The Federal Circuit’s decision in ESIP Series 2 v. Puzhen Life USA, LLC, No. 19-1659, held that the “no appeal” provision found in 35 U.S.C. § 314(d) (“Section 314(d)”) bars judicial review of PTAB determinations regarding the identification of all real parties in interest. The decision comes at the heels of the Supreme Court decision in Thryv, Inc. v. Click-to-call Techs., L.P., 140 S. Ct. 1367 (2020), which held that the AIA’s “no appeal” provision precluded an appeal in a case where the PTAB instituted review even though the petition was time barred under 35 U.S.C. §314(b).

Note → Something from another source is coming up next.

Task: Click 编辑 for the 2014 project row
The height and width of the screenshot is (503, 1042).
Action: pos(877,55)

ESIP is the owner of U.S. Patent No. 9,415,130, which was directed towards vaporizers or diffusers that combined germicidal protection and aromatic diffusion. Puzhen filed a petition for inter partes review challenging the claims as obvious, which the PTAB ultimately found. As part of the final written decision, the PTAB also addressed ESIP’s argument that Puzhen’s petition was barred from institution because Puzhen had failed to identify “all real parties in interest.” Specifically, ESIP argued that a co-defendant in the district court litigation, who sells the accused product and had agreed to be bound by IPR estoppel, should be considered a real-party-in interest. After reviewing ESIP’s evidence that Puzhen had not disclosed two different parties in interest, the PTAB held neither party was a real party in interest within the meaning of 35 U.S.C. § 312(a)(2) and, thus, Puzhen’s petition was not barred from institution. ESIP filed an appeal to the Federal Circuit appealing both determinations.

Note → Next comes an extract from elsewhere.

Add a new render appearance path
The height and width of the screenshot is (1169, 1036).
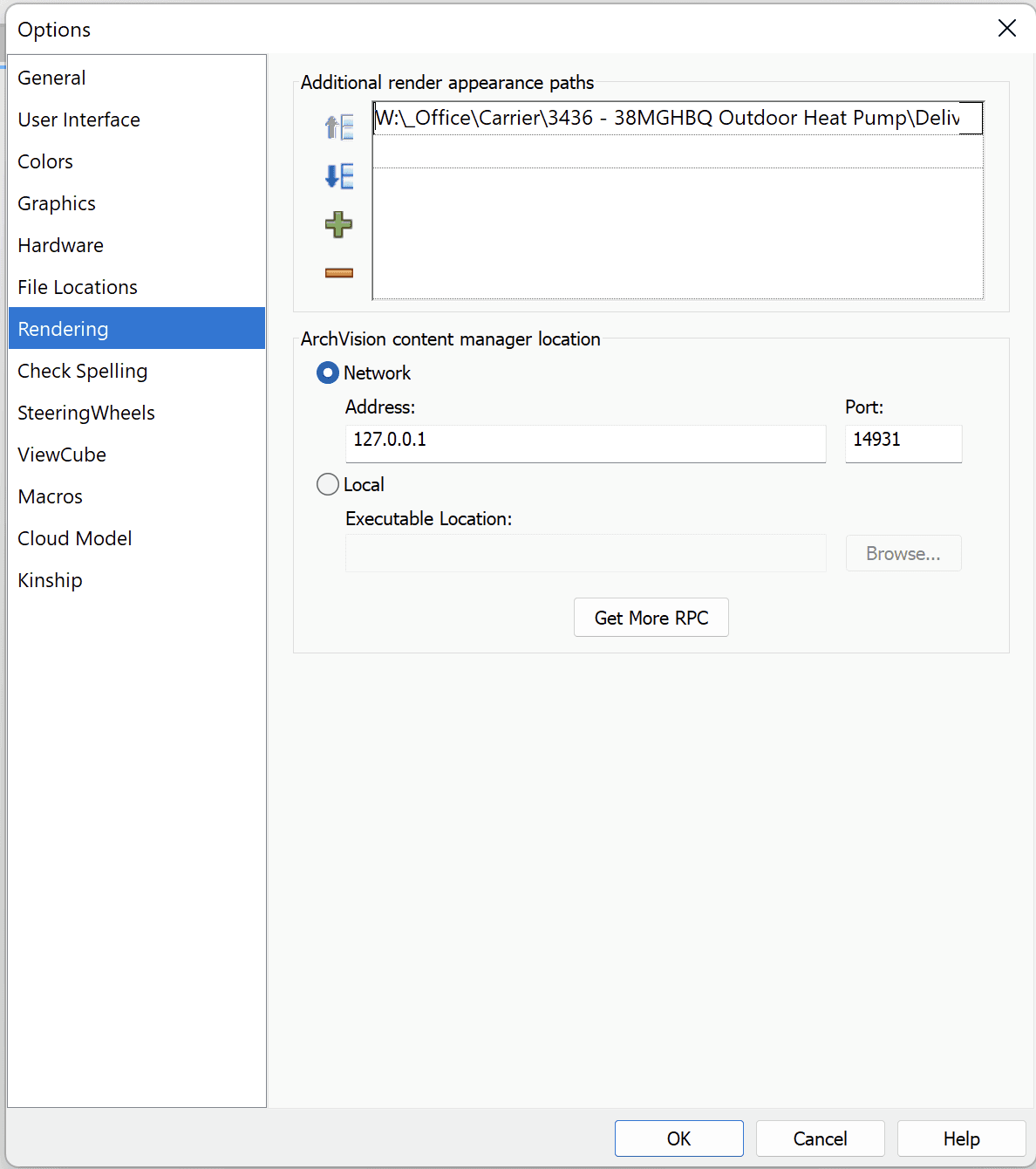tap(338, 224)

Under 35 U.S.C. §312(a), an inter partes review petition “may be considered only if” it includes: (1) payment of fees; (2) identification of all real parties in interest; (3) identification “with particularity” of each claim challenged, the grounds of each challenge, and the supporting evidence; (4) other information the Director requires by regulation; and (5) copies of these documents for the patent owner. In Cuozzo Speed Techs., LLC v. Lee, 136 S. Ct. 2131 (2016), the Supreme Court held that the Federal Circuit was prohibited from reviewing PTAB decisions concerning “particularly” under § 312(a), as §314(d) bars appellate review of “questions that are closely tied to the application and interpretation of statutes related to the Patent Office’s decision to initiate inter partes review.” Similarly, in Thryv, the Supreme Court determined that issues related to the timeliness of a petition was an “ordinary dispute” about the application of an “institution related statute” and also barred from appellate review.

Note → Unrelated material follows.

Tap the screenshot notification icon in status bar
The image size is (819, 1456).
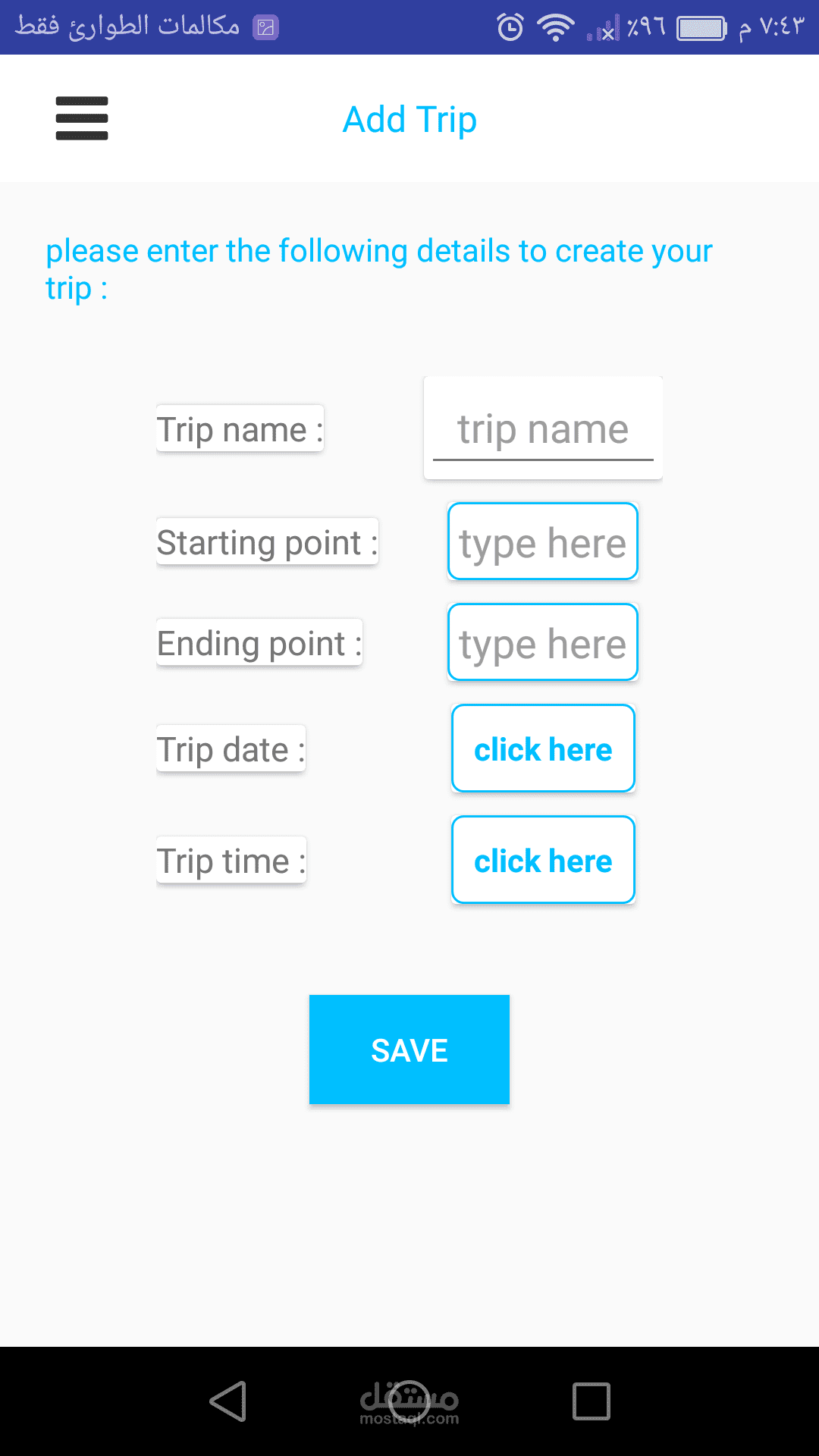[x=265, y=28]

In an opinion authored by Judge Reyna, the Federal Circuit panel found “no principled reason why preclusion of judicial review under § 314(d) would not extend to a PTAB decision concerning the “real parties in interest” requirement of § 312(a)(2). The decision notes that ESIP expressly argued that the agency should have refused to institute inter partes review. As such, the court found that this was another “ordinary dispute” over an institution-related statute that precluded review.